As a young person, I was told to study hard, and I would do well. I can also remember that I believed that as I learned, I would become more competent, more able. Learning was supposed to be cumulative – it was supposed to built on itself. My friends graduated from university and went on to careers and stable jobs, or so they expected. The longer they continued in their careers, the more competent and knowledgeable they would become.
This has not been my experience in the field of software. I have grown in personal ways, but a kid coming out of school is learning Ruby On Rails just as I am. Not only am I in a cycle of constant learning, but I am often reading about things just to stay current. Often, I never use or apply these things. Many young people are better than I am in many areas because they acquired their skills in these areas at the same time I did.
There is even a expectation that on older person like me will know less. Most certainly, I am expected to think in stiff and antiquated ways. This puts pressure on me to keep learning to keep working. The pace of learning has never stopped or slowed down for me. It is the same.
This is the one difference between me and some of the younger people I run across.
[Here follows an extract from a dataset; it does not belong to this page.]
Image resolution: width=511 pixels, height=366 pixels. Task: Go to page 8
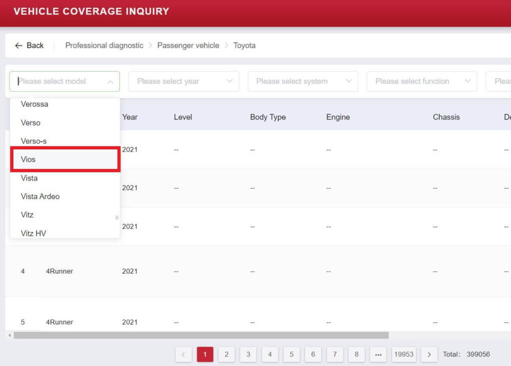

They embrace novelty, and that is their strength. In time, they will have to embrace or cope with change. That will be a different experience for them. Fewer people like rapid and constant change. People cling to their hard won competence and knowledge even as the rest of the world is telling them that it is becoming less relevant. They cling to their status. The pride of the young in their new found skill will be their downfall in these changing times.
I, for one, realize that I will never graduate. I will never arrive. Any status I gain based on expertise will be diminished as soon as the next big thing comes along. As a programmer, unless I create the next superduper programming language, I will never have laurels to rest on. (By the way, Java was the next superdupper programming language. Young people are excited about other languages now.)
On the one hand, this makes life exciting. I take pleasure in the change and the learning. I embrace the enthusiasm of the young. I also take secret pleasure in watching a young whippersnapper turn into a clued-out fuddy duddy, especially if the young whippersnapper has become arrogant. The confidence of youth quickly transforms itself into paternalism and condescension.
I was going to close here, but as soon as I used the word “paternalism” I wanted to find a more gender neutral word. I realized that the word “maternal” has a more positive connotation. Perhaps that is the attitude we need to foster: a maternalism, a nurturing of the young. It is important for older people to pass on what they know about coping with change just as they pass on technical skills. It is important for young people to get over the idea of arriving, or of graduating. The learning may never end. Nor should it.